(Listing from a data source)
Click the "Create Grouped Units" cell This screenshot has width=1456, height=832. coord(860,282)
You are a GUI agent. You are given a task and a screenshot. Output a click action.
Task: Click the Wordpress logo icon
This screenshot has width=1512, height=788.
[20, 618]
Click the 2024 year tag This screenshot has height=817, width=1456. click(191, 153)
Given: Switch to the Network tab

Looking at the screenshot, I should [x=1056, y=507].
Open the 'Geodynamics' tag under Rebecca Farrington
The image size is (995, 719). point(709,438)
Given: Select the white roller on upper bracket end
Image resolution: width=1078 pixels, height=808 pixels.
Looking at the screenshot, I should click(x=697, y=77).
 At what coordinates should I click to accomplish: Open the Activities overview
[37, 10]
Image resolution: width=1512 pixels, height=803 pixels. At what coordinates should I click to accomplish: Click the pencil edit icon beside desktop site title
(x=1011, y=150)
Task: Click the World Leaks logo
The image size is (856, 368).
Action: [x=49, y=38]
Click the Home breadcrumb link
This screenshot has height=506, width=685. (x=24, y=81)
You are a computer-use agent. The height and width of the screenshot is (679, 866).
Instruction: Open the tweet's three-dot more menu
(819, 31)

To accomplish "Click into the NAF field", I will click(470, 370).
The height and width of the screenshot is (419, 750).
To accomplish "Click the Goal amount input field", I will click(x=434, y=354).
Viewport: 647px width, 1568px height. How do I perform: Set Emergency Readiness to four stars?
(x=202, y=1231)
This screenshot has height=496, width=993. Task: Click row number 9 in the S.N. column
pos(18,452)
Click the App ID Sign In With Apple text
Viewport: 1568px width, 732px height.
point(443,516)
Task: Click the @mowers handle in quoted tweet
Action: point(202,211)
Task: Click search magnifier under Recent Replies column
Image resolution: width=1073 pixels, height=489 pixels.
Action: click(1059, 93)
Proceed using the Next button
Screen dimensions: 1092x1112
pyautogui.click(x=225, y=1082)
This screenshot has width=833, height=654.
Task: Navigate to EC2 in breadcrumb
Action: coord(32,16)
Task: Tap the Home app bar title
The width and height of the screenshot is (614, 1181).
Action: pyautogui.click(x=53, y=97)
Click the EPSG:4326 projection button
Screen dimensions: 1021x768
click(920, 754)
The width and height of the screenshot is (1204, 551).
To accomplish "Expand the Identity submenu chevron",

TASK GOAL: Reproduce the entire listing above word for word, keeping every line as it stands.

ANSWER TO THE TASK:
Click the "Create Grouped Units" cell This screenshot has width=1456, height=832. coord(860,282)
You are a GUI agent. You are given a task and a screenshot. Output a click action.
Task: Click the Wordpress logo icon
This screenshot has width=1512, height=788.
[20, 618]
Click the 2024 year tag This screenshot has height=817, width=1456. click(191, 153)
Given: Switch to the Network tab

Looking at the screenshot, I should [x=1056, y=507].
Open the 'Geodynamics' tag under Rebecca Farrington
The image size is (995, 719). point(709,438)
Given: Select the white roller on upper bracket end
Image resolution: width=1078 pixels, height=808 pixels.
Looking at the screenshot, I should click(x=697, y=77).
 At what coordinates should I click to accomplish: Open the Activities overview
[37, 10]
Image resolution: width=1512 pixels, height=803 pixels. At what coordinates should I click to accomplish: Click the pencil edit icon beside desktop site title
(x=1011, y=150)
Task: Click the World Leaks logo
The image size is (856, 368).
Action: [x=49, y=38]
Click the Home breadcrumb link
This screenshot has height=506, width=685. (x=24, y=81)
You are a computer-use agent. The height and width of the screenshot is (679, 866).
Instruction: Open the tweet's three-dot more menu
(819, 31)

To accomplish "Click into the NAF field", I will click(470, 370).
The height and width of the screenshot is (419, 750).
To accomplish "Click the Goal amount input field", I will click(x=434, y=354).
Viewport: 647px width, 1568px height. How do I perform: Set Emergency Readiness to four stars?
(x=202, y=1231)
This screenshot has height=496, width=993. Task: Click row number 9 in the S.N. column
pos(18,452)
Click the App ID Sign In With Apple text
Viewport: 1568px width, 732px height.
point(443,516)
Task: Click the @mowers handle in quoted tweet
Action: point(202,211)
Task: Click search magnifier under Recent Replies column
Image resolution: width=1073 pixels, height=489 pixels.
Action: click(1059, 93)
Proceed using the Next button
Screen dimensions: 1092x1112
pyautogui.click(x=225, y=1082)
This screenshot has width=833, height=654.
Task: Navigate to EC2 in breadcrumb
Action: coord(32,16)
Task: Tap the Home app bar title
The width and height of the screenshot is (614, 1181).
Action: pyautogui.click(x=53, y=97)
Click the EPSG:4326 projection button
Screen dimensions: 1021x768
click(920, 754)
The width and height of the screenshot is (1204, 551).
To accomplish "Expand the Identity submenu chevron",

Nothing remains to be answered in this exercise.